Rwanda is a new entrant into the multi-billion commercial cannabis industry in Africa, joining countries like Malawi, Zimbabwe, South Africa, Ghana, Uganda, Zambia, and Lesotho. The efforts to legalize medical marijuana in Rwanda started in 2010 when the government introduced a bill in parliament. Almost 10 years down the line, the Rwandan cabinet approved guidelines on the growing and export of medical marijuana on October 12, 2020.
Rwanda seeks to target fast-growing markets in Europe and the United States. According to estimates, the legal cannabis industry could be worth more than $7 billion by 2023 if more African countries loosen their strict cannabis laws.
The UN Commission on Narcotic Drugs (CND) voted in December 2020 to remove marijuana from Schedule IV of the 1961 Single Convention on Narcotic Drugs where it was listed as one of the most dangerous drugs. The decision is expected to highlight the medicinal and therapeutic potential of marijuana as well as drive scientific research into marijuana.
The use of marijuana other than for medicinal purposes is still illegal in the country and can be punished with fines ranging between Rwf500 000 and Rwf5 million or a jail term of two years. Marijuana sellers and dealers can face up to 20 years in prison. Rwanda has legalized medical cannabis expecting the sector to generate massive export revenues and create many employment opportunities in the agricultural and processing sectors. The government will introduce a special export levy to incentivize domestic value addition and generate additional government revenue.

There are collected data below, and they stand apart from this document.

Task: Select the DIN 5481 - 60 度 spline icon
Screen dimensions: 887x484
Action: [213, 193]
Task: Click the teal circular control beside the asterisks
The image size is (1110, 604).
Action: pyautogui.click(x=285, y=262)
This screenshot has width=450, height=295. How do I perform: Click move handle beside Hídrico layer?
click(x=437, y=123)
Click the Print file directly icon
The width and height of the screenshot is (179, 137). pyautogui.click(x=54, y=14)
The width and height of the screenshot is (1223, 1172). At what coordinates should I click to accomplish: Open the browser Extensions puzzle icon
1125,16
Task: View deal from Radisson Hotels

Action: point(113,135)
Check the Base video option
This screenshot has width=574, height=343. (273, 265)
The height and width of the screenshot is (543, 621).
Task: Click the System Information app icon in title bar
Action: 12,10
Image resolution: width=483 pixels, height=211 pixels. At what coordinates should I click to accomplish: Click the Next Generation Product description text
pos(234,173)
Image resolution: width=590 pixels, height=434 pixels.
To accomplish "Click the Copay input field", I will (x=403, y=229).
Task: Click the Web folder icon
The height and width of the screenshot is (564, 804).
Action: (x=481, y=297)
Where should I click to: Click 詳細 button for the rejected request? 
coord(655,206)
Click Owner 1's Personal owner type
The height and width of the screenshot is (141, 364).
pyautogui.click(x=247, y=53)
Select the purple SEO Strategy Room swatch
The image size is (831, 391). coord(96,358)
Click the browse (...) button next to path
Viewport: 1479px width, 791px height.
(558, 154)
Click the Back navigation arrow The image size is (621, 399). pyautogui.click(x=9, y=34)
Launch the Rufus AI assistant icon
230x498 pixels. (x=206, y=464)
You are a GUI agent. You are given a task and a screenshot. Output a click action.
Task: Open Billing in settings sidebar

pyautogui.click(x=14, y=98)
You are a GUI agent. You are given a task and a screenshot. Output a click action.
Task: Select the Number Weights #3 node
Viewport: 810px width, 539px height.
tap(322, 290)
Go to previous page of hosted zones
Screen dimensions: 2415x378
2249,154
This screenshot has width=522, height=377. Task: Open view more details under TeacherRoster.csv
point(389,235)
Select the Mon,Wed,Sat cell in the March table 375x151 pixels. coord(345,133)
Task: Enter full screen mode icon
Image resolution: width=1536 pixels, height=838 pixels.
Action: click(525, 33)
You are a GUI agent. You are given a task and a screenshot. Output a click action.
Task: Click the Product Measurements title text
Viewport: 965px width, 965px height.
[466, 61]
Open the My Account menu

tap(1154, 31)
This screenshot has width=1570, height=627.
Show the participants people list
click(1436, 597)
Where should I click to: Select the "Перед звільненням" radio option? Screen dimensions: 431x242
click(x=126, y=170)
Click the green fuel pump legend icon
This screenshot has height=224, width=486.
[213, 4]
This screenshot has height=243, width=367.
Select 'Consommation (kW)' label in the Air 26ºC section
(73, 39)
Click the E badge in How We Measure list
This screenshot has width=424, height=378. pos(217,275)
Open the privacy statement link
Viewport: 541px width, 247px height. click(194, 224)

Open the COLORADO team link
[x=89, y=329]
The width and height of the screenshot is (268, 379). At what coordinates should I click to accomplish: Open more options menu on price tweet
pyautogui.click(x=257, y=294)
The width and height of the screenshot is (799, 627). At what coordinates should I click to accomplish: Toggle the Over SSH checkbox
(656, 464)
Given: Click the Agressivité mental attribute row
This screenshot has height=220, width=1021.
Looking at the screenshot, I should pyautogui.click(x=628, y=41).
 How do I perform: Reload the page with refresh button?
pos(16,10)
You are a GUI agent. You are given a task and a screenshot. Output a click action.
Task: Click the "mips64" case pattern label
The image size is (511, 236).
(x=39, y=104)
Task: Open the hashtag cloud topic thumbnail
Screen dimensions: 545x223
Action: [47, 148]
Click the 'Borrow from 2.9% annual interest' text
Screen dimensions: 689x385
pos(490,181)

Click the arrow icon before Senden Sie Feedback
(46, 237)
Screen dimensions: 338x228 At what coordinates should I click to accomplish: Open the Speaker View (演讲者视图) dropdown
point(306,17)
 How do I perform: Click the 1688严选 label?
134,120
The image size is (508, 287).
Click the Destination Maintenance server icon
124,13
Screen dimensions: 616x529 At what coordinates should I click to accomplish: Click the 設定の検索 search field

Medicinal Uses of Marijuana
Medical marijuana involves the use of the cannabis plant or its chemical derivatives to treat diseases. Marijuana has a wide range of medical applications and can be used to make several drugs. It is used to treat cancer, arthritis, anxiety, glaucoma, migraines, epilepsy, insomnia, multiple sclerosis and muscle spasms, Parkinson’s disease, inflammation, and Alzheimer’s disease. Additionally, marijuana regulates and prevents diabetes, helps to lose weight, quickens the healing of broken bones, and treats depression. Rwanda has been importing cannabis for medical purposes, but its legalization should enable the country to supply the crop.
Examples of drugs made using marijuana include the following:
- Sativex: a nasal spray used to treat spasticity in patients with Multiple Sclerosis (MS) and neuropathic pain.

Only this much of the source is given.